The task: Please transcribe the lines below exactly, and leave every image behind.

Data provided:
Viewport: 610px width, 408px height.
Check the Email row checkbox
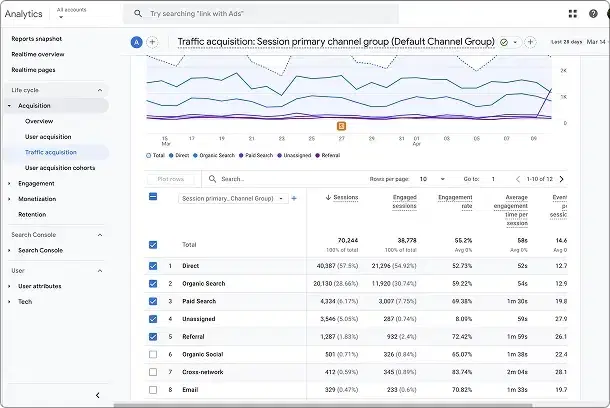153,389
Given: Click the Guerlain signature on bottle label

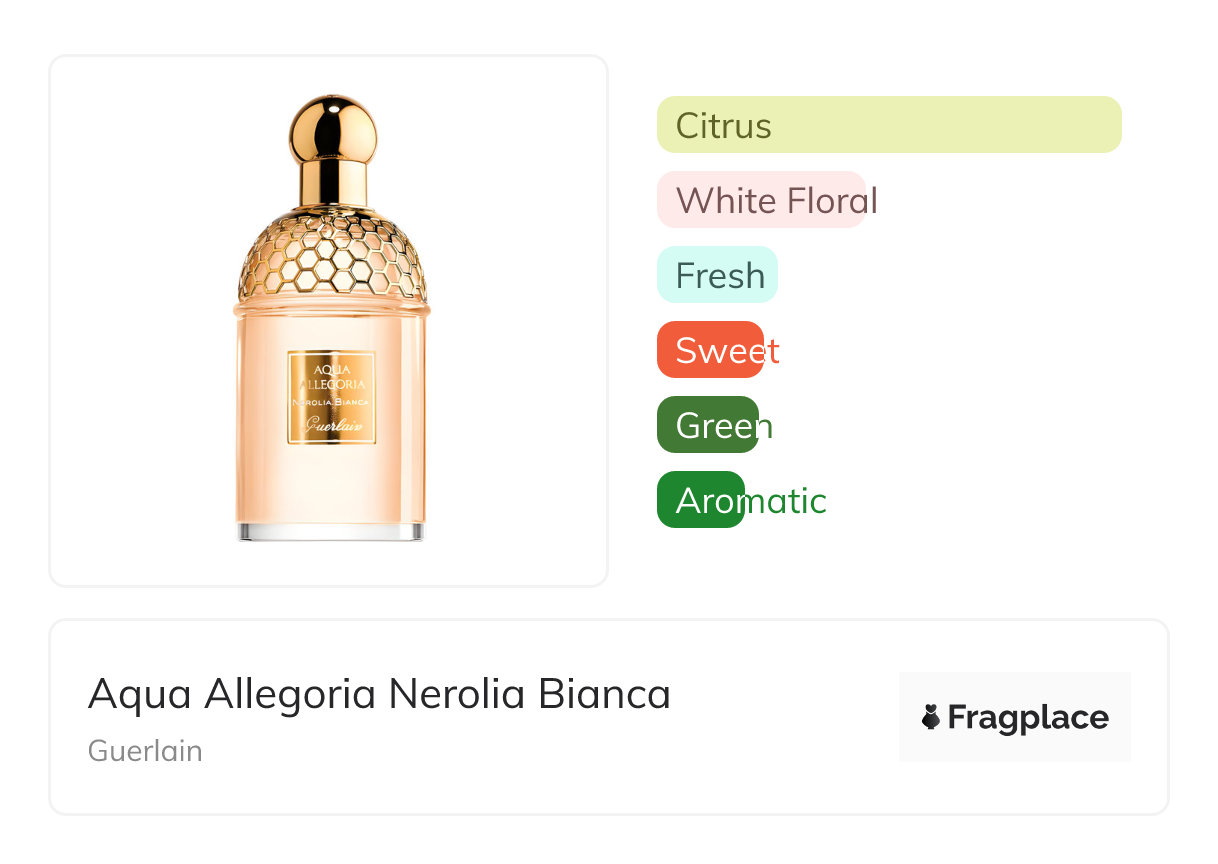Looking at the screenshot, I should click(331, 424).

Response:
Viewport: 610px width, 408px height.
Check the Email row checkbox
153,389
Given: Click the Guerlain signature on bottle label

Looking at the screenshot, I should click(331, 424).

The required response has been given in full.